Use of Shotgun Proteomics for the Identification, Confirmation, and Correction of C. elegans Gene Annotations
Gennifer E. Merrihew, Colleen Davis, Brent Ewing, Gary Williams, Lukas Käll, Barbara E. Frewen, William Stafford Noble, Phil Green, James H. Thomas, Michael J. MacCoss
We describe a general mass spectrometry-based approach for gene annotation of any organism and demonstrate its effectiveness using the nematode C. elegans. We detected 6,779 C. elegans proteins (67,047 peptides), including 384 that, although annotated in Wormbase WS150, lacked cDNA or other prior experimental support. We also identified 429 new coding sequences that were unannotated in WS150. Nearly half (192/429) of the new coding sequences were confirmed with RT-PCR data. Thirty-three (~8%) of the new coding sequences had been predicted to be pseudogenes, 151 (~35%) reveal apparent errors in gene models, and 245 (57%) appear to be novel genes. In addition, we verified 6,010 exon-exon splice junctions within existing Wormbase gene models. Our work confirms that mass spectrometry is a powerful experimental tool for annotating sequenced genomes. In addition, the collection of identified peptides should facilitate future proteomics experiments targeted at specific proteins of interest.
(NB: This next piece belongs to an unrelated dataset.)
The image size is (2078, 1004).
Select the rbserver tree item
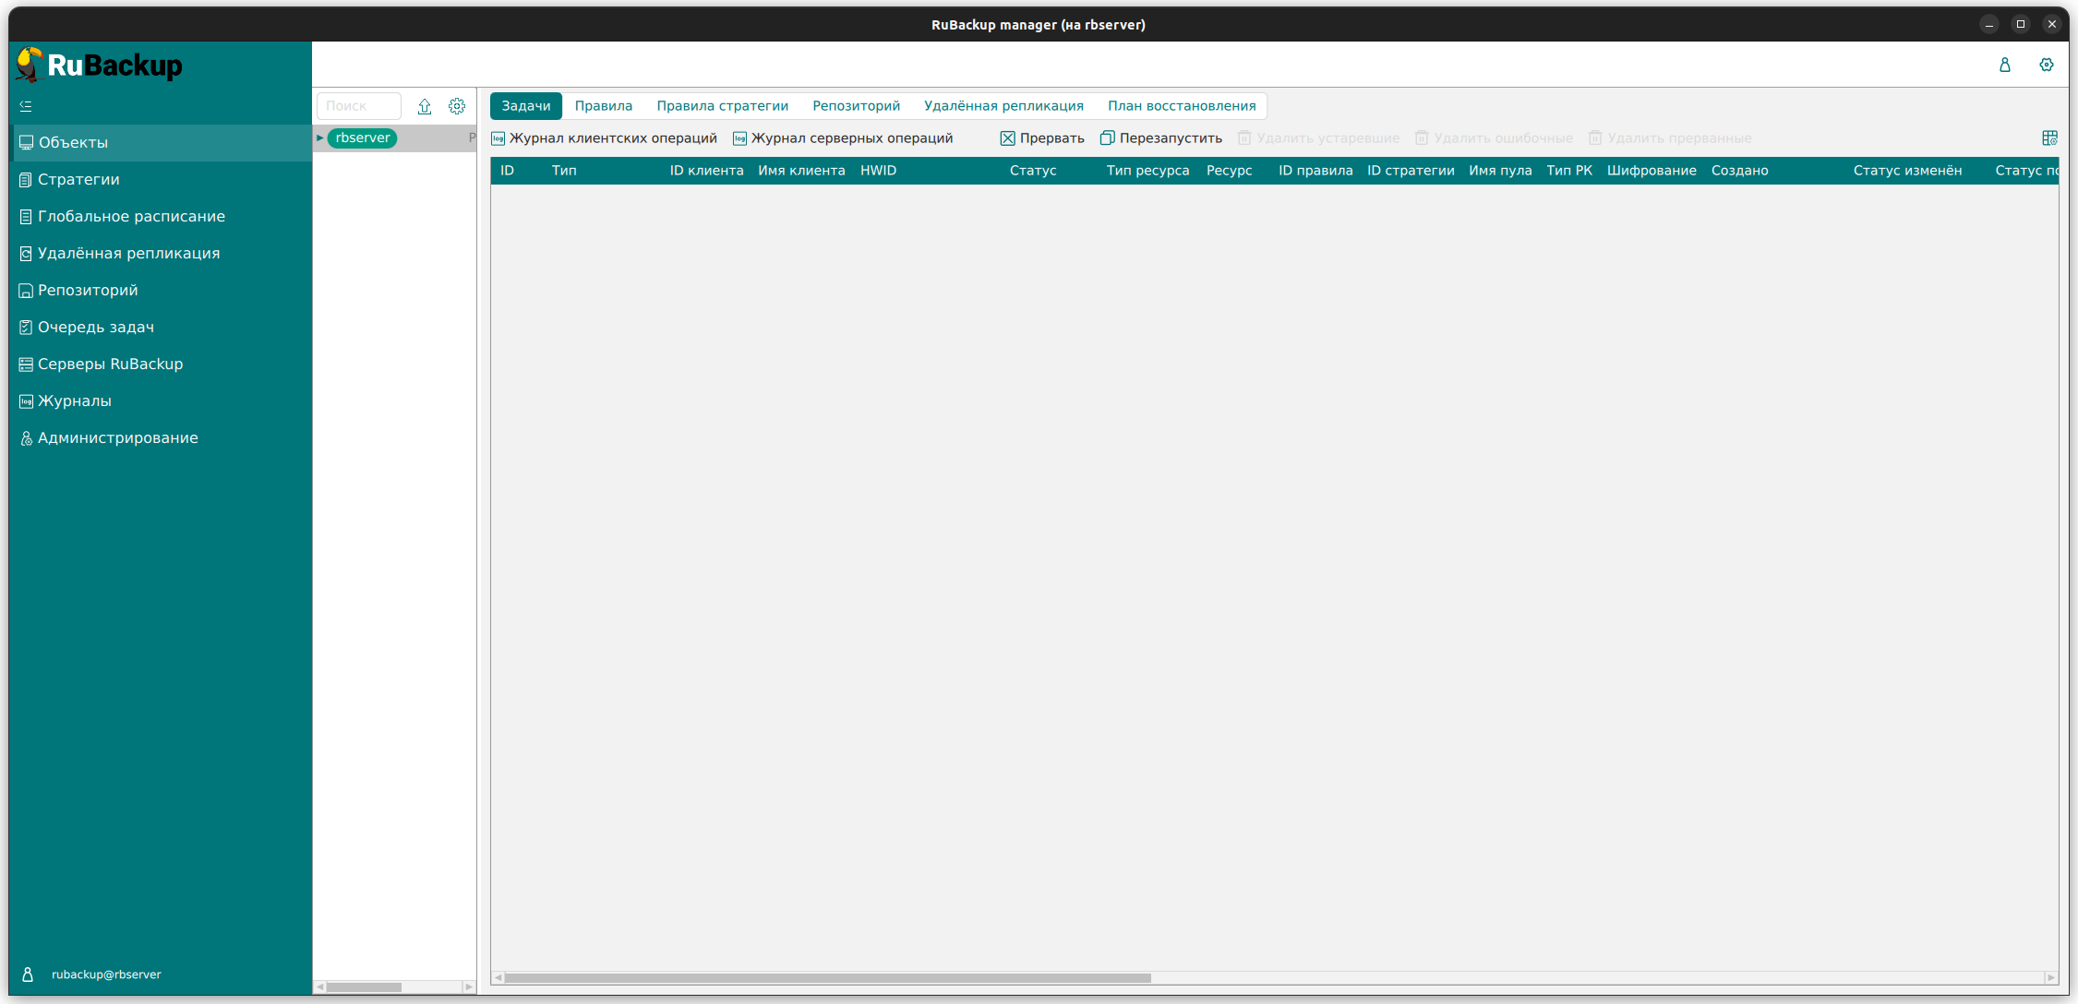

The complete collection of identified peptides has been mapped back to the C. elegans genome and is available through http://wormbase.org. The annotated spectra have been assembled into a reference spectrum library. These spectra and software to make use of the libraries is available at http://proteome.gs.washington.edu. All additional supplementary information will be available from the journal’s website.
sqtfile formats are described in McDonald et al.(2004).